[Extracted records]
• • • •
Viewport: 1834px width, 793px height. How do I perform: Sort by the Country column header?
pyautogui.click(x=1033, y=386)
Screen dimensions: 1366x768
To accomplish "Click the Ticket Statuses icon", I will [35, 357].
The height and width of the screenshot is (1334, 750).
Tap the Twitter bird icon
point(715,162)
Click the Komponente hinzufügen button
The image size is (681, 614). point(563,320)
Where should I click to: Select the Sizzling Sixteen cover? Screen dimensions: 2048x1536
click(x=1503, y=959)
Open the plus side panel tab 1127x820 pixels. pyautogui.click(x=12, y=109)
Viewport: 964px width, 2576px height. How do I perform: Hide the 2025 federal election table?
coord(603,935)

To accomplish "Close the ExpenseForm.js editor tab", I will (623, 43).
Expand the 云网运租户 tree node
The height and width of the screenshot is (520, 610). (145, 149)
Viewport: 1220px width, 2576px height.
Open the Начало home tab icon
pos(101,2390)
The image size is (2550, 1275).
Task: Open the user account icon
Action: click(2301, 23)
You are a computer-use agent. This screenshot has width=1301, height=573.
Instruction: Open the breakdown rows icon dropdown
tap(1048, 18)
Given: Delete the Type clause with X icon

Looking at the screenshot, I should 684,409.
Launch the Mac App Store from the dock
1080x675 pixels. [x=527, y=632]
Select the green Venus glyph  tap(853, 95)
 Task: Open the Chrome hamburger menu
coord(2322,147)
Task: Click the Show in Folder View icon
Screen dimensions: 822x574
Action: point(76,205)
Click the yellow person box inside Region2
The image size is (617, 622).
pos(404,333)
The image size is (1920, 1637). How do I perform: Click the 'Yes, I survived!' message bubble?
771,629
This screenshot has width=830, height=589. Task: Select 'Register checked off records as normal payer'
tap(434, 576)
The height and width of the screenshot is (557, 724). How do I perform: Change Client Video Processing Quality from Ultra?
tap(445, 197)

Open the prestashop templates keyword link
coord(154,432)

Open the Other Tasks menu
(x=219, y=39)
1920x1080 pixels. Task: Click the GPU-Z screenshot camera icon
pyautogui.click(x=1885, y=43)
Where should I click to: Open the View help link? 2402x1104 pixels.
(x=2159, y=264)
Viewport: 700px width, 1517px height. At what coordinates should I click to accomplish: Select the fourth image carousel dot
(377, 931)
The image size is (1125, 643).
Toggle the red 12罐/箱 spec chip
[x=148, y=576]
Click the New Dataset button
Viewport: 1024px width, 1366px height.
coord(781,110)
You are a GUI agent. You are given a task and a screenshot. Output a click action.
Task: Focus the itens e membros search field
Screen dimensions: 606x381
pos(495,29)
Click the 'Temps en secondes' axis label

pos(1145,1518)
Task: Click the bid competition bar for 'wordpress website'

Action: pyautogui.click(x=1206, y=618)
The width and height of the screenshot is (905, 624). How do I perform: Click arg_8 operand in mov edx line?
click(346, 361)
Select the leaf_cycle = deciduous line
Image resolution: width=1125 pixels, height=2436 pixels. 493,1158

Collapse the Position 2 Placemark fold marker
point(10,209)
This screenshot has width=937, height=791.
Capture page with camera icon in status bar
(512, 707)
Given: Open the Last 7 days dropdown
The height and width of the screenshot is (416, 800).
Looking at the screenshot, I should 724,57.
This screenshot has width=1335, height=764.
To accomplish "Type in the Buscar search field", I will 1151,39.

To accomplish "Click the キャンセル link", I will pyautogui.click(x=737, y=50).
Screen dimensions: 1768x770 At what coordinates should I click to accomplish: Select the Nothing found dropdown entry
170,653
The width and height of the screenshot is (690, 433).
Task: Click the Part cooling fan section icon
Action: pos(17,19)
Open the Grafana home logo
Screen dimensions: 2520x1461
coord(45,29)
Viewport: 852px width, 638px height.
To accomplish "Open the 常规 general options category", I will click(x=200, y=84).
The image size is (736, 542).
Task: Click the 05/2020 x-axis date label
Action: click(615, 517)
• • • •
AIM - Pull out each line of the records above that contains the word "dropdown", and copy every such line in full.

ANSWER FOR THE TASK -
Instruction: Open the breakdown rows icon dropdown
Given: Open the Last 7 days dropdown
Screen dimensions: 1768x770 At what coordinates should I click to accomplish: Select the Nothing found dropdown entry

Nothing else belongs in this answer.